» The data:
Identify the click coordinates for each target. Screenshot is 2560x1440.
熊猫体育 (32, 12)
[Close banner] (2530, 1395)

==

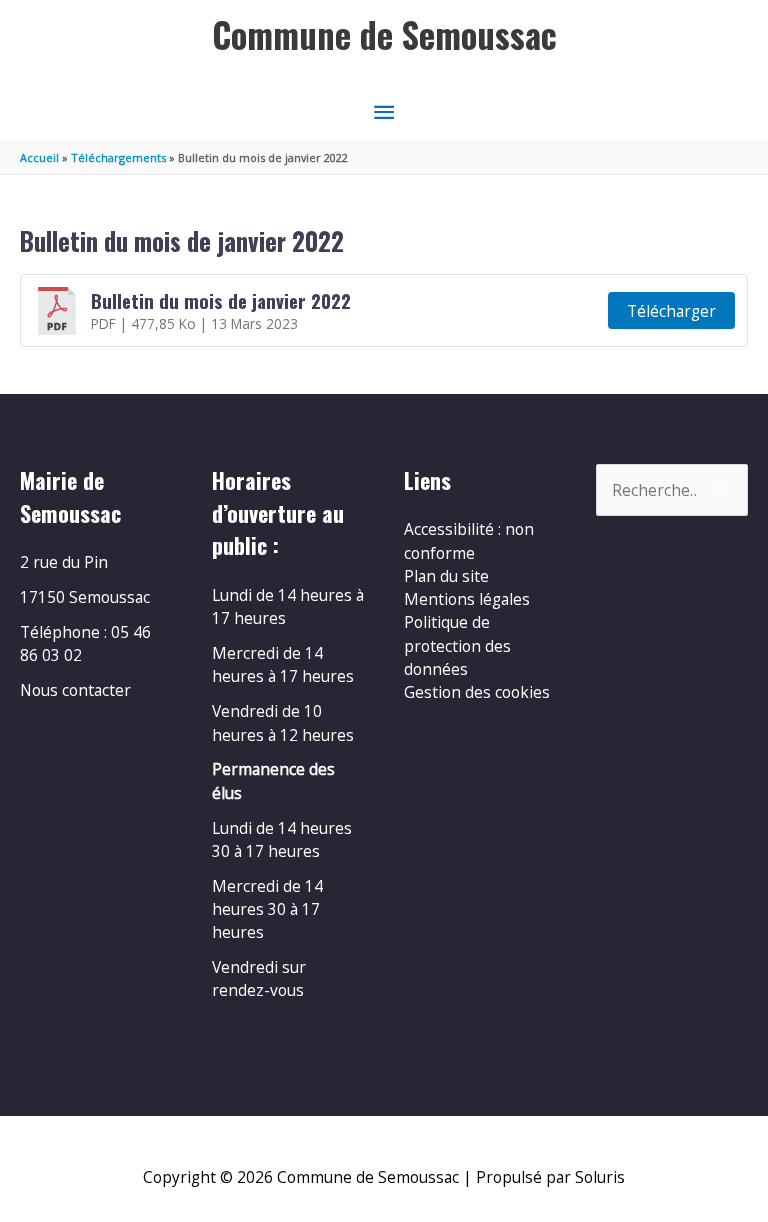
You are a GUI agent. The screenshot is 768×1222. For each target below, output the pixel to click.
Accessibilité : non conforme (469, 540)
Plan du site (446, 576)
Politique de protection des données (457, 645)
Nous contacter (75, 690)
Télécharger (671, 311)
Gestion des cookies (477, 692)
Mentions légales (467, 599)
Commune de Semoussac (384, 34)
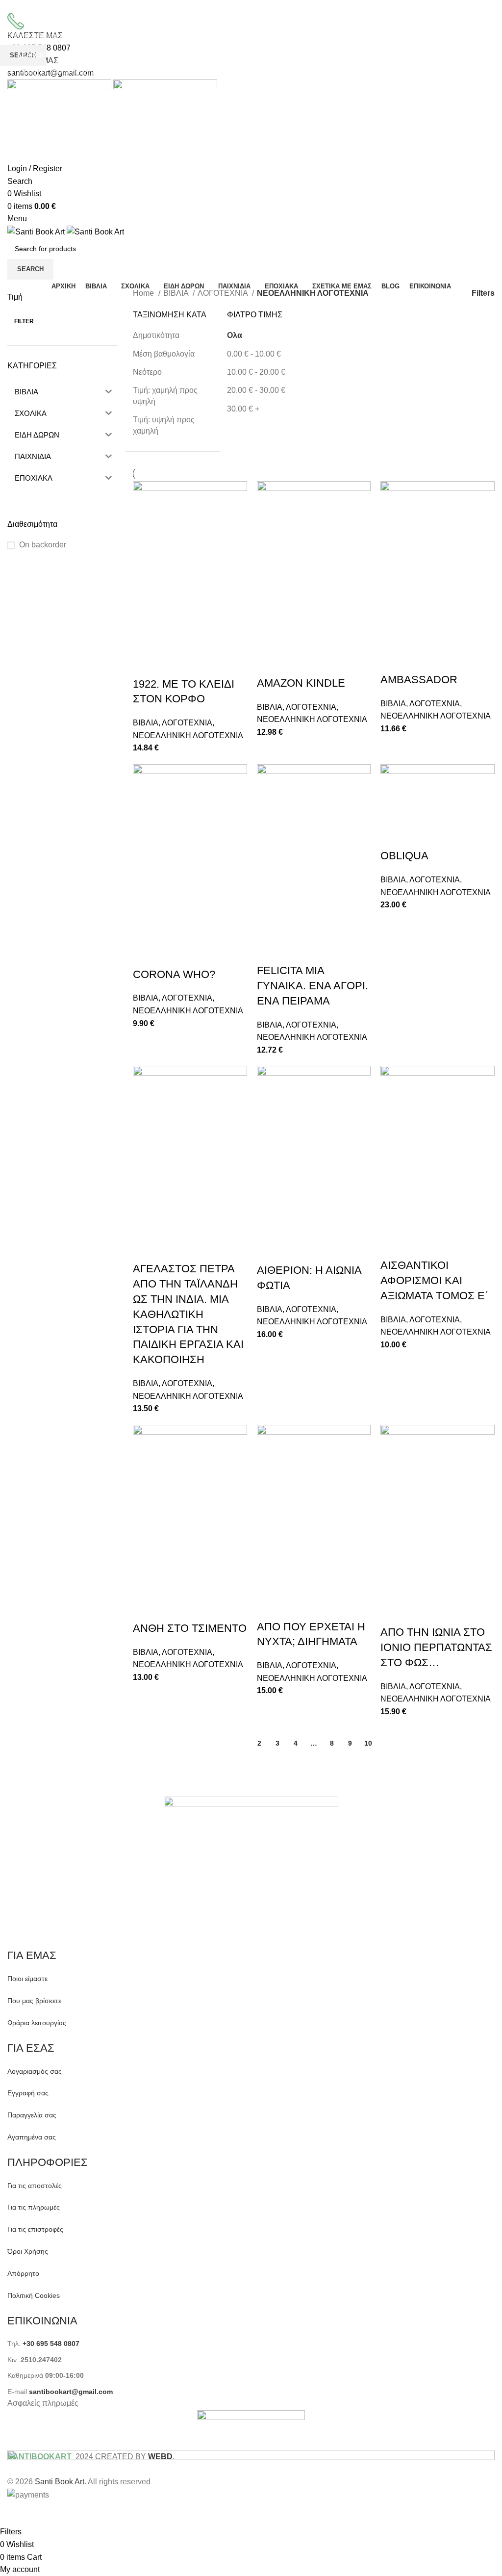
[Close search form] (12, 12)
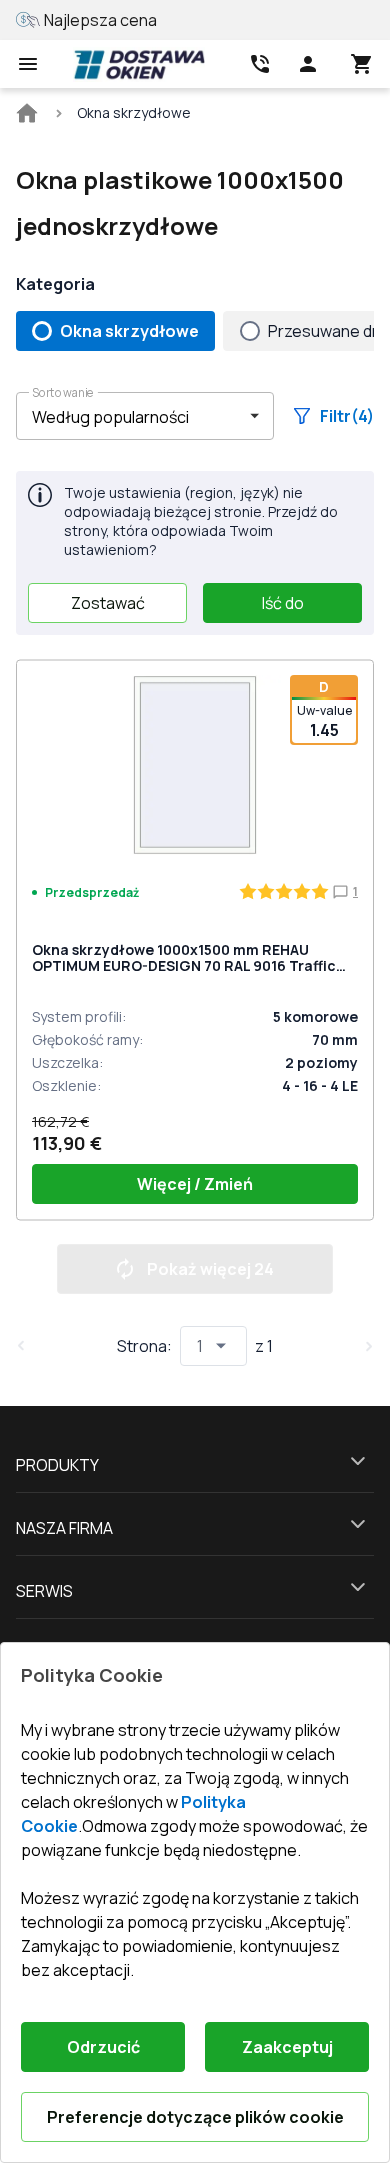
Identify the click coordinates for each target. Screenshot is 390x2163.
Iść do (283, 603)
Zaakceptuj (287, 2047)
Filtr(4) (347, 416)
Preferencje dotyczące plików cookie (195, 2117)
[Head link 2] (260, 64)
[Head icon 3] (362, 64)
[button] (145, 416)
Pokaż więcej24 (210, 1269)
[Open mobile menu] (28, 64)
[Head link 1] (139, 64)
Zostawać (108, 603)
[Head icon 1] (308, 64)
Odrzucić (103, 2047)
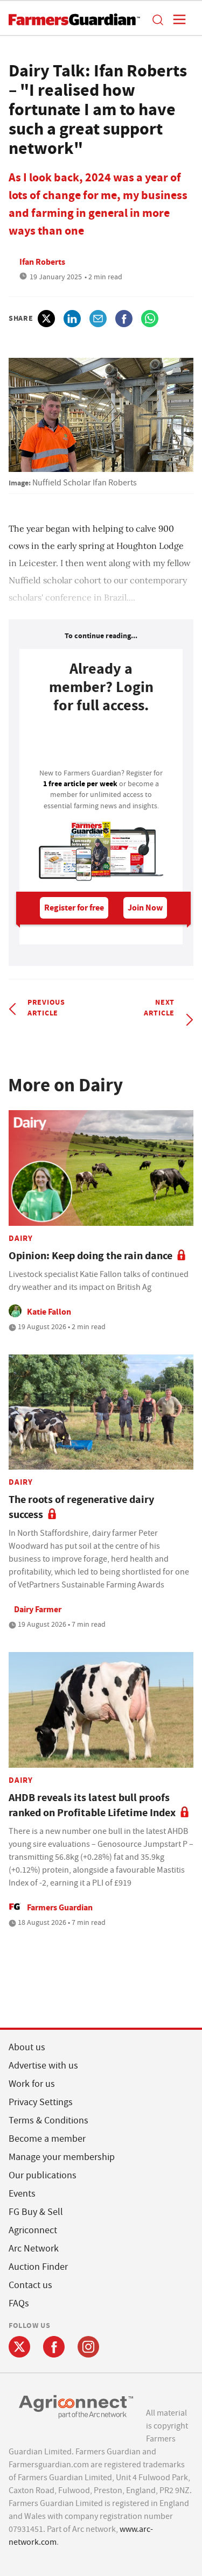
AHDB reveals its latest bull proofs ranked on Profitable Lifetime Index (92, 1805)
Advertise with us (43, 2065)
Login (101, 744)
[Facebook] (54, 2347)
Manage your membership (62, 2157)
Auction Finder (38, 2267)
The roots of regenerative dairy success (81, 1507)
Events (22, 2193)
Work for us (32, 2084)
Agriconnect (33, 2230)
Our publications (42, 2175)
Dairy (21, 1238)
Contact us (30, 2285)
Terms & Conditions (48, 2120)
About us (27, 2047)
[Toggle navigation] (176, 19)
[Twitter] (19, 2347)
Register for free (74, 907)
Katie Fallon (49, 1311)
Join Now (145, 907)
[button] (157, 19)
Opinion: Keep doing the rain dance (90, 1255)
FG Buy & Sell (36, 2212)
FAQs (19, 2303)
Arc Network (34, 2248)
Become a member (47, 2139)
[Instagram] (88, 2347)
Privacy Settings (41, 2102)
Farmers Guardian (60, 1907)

» Work to be completed:
What belongs in the answer is each line above from the line with "Iść do (283, 603)" to the line with "Work for us (32, 2084)", inclusive, reproduced exactly and free of pictures.

» Task result:
Iść do (283, 603)
Zaakceptuj (287, 2047)
Filtr(4) (347, 416)
Preferencje dotyczące plików cookie (195, 2117)
[Head link 2] (260, 64)
[Head icon 3] (362, 64)
[button] (145, 416)
Pokaż więcej24 (210, 1269)
[Open mobile menu] (28, 64)
[Head link 1] (139, 64)
Zostawać (108, 603)
[Head icon 1] (308, 64)
Odrzucić (103, 2047)
AHDB reveals its latest bull proofs ranked on Profitable Lifetime Index (92, 1805)
Advertise with us (43, 2065)
Login (101, 744)
[Facebook] (54, 2347)
Manage your membership (62, 2157)
Auction Finder (38, 2267)
The roots of regenerative dairy success (81, 1507)
Events (22, 2193)
Work for us (32, 2084)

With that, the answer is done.